Assigned task: Convert the material from the line containing "Locate an element" through the line containing "nav-products: Products is" into a Markdown table with the columns Row and Line, leaving out blank lines and omitting the pictures.

The records:
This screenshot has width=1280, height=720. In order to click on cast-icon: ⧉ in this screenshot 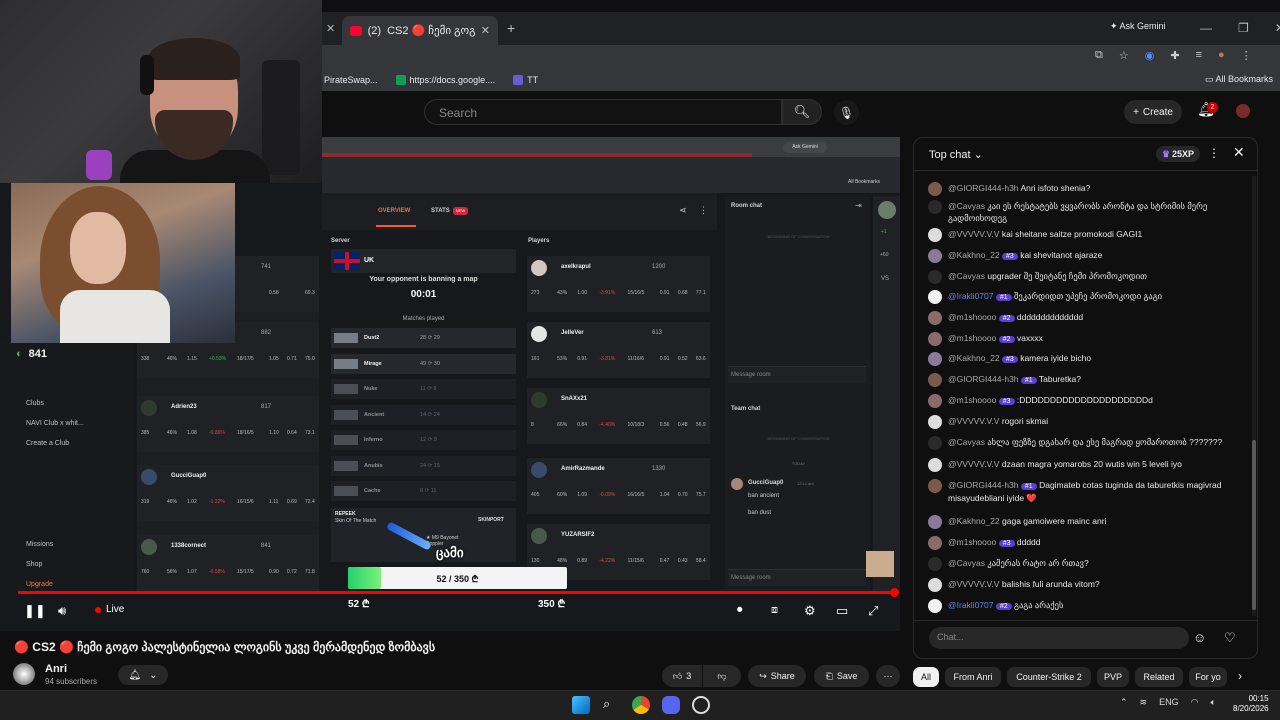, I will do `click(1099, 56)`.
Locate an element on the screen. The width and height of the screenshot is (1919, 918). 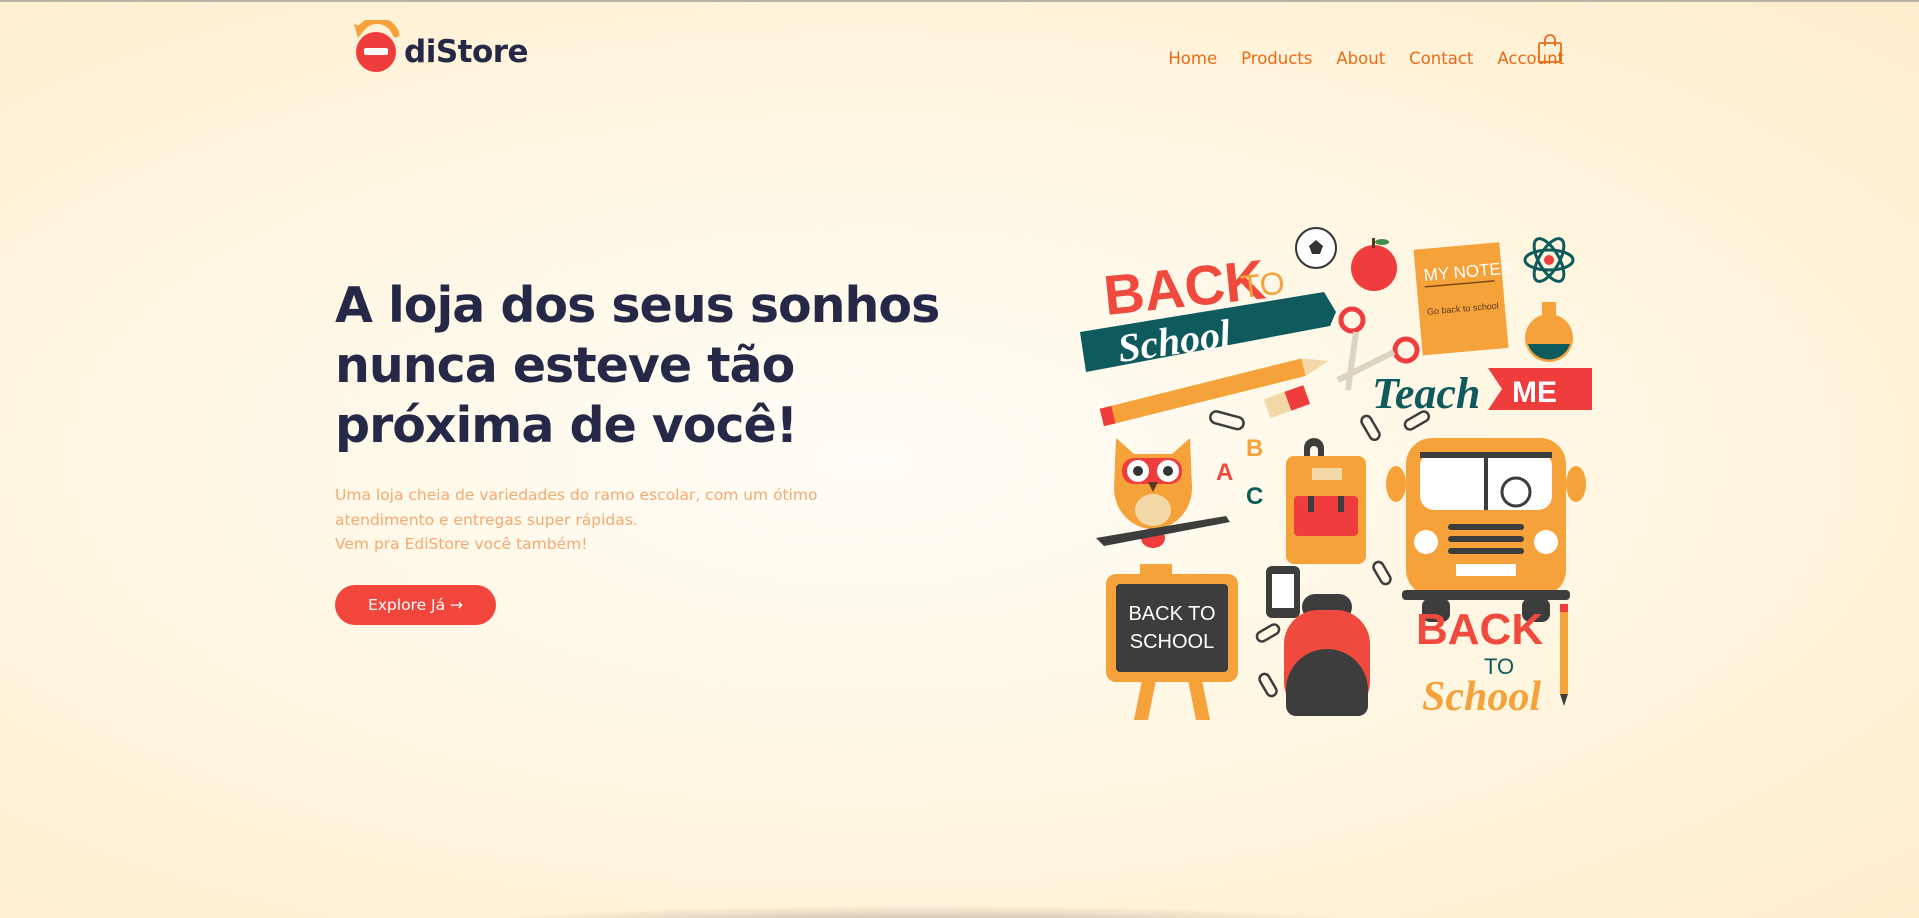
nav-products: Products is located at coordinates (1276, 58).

==

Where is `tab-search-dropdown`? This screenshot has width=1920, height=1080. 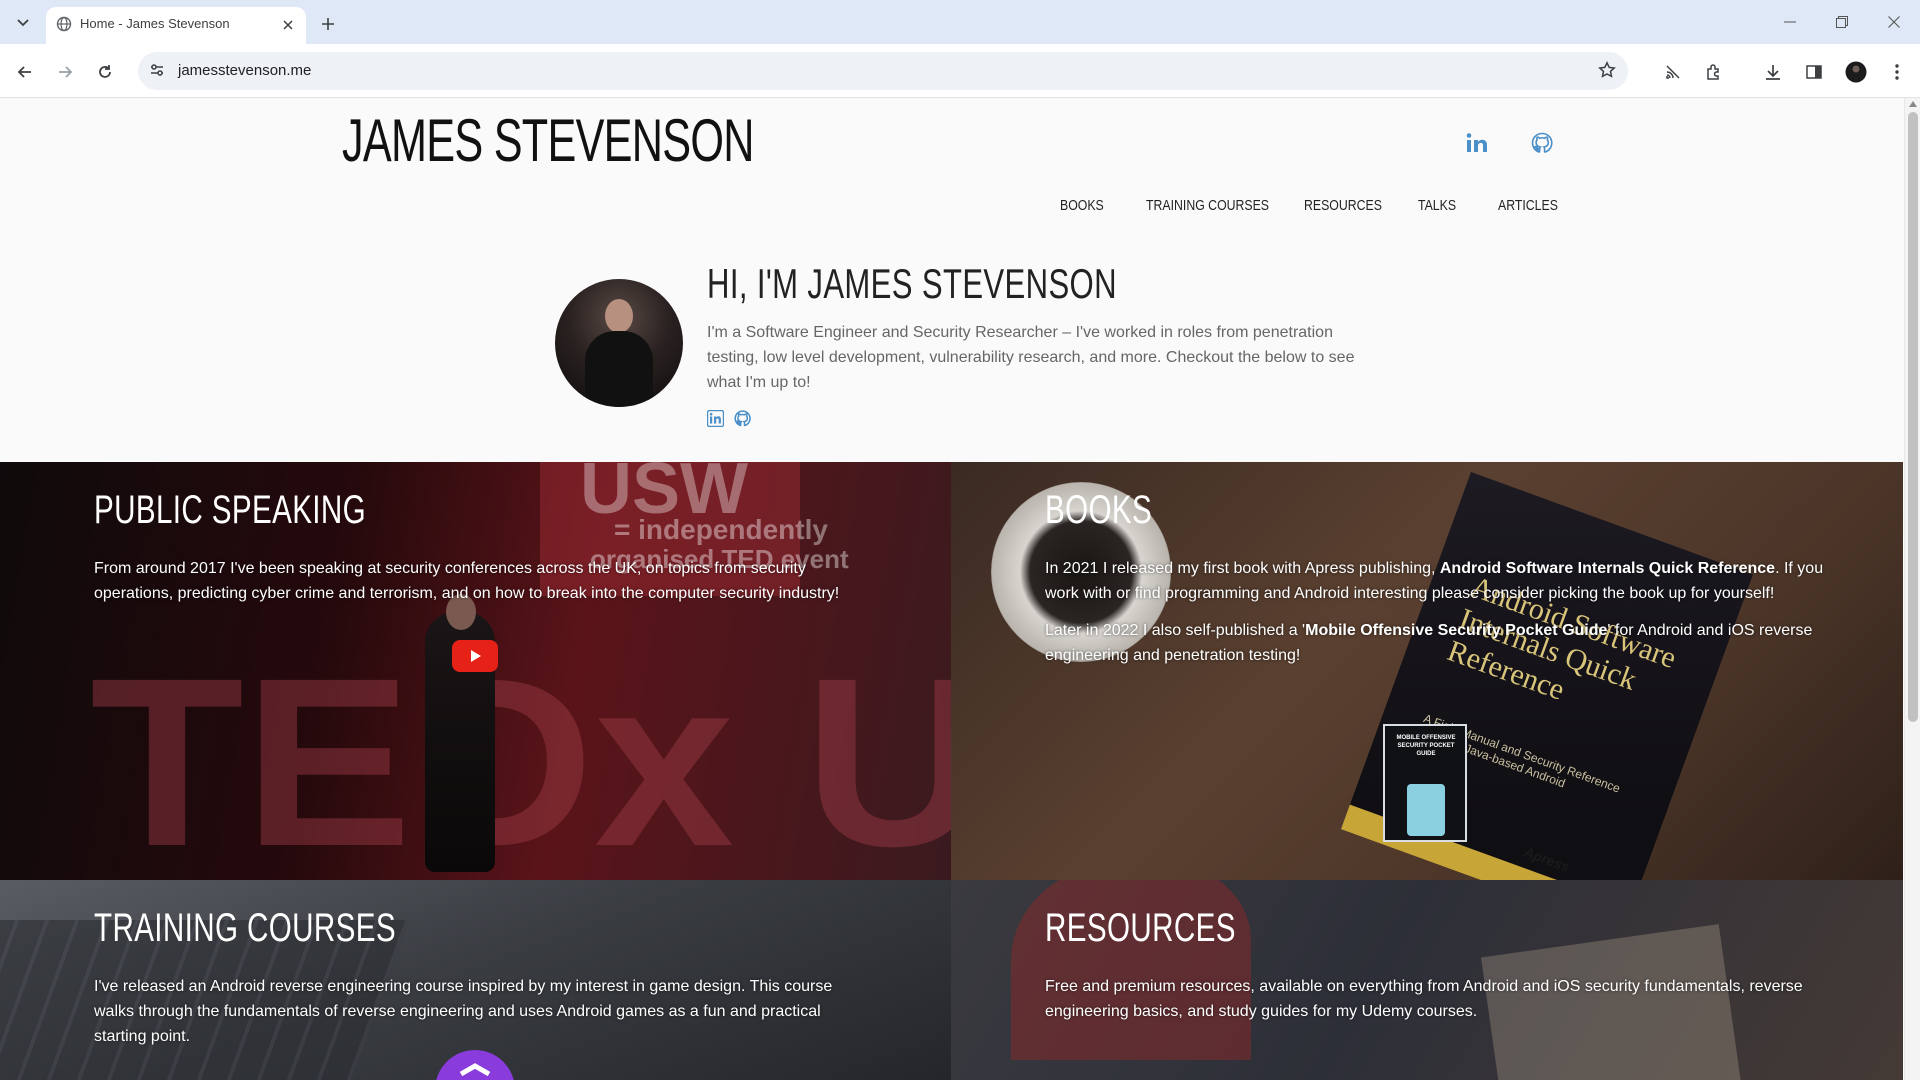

==

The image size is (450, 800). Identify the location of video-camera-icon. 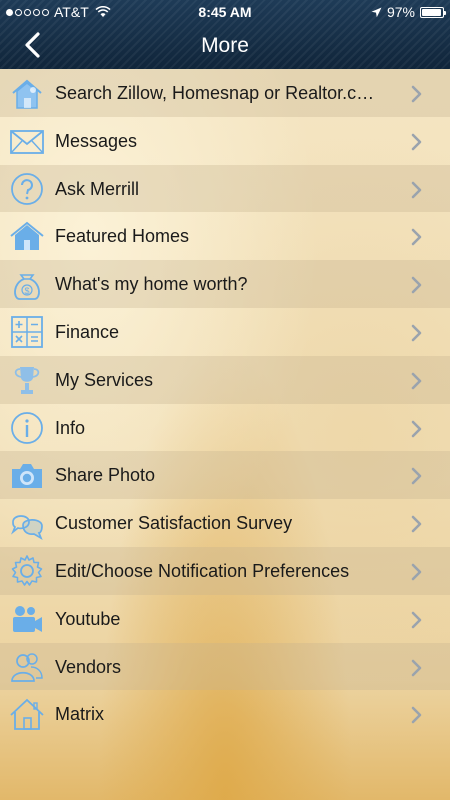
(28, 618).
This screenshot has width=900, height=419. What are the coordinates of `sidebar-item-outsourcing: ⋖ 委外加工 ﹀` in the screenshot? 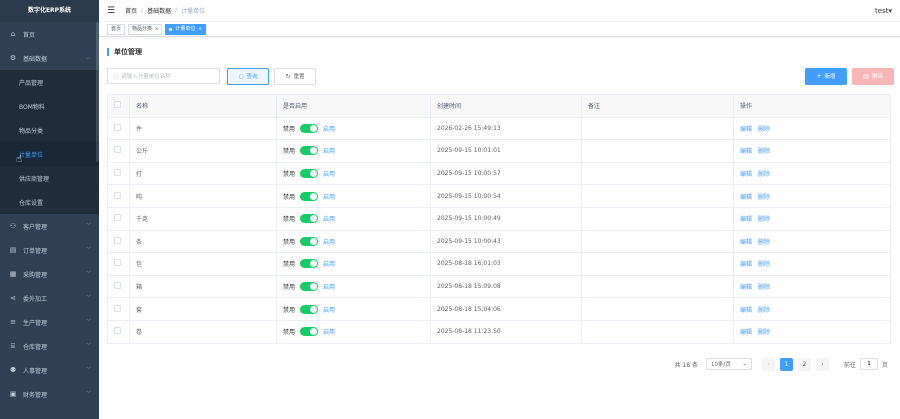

Output for this task:
| Row | Line |
|---|---|
| 1 | Locate an element on the screen. The width and height of the screenshot is (1919, 918).  |
| 2 | nav-products: Products is located at coordinates (1276, 58). |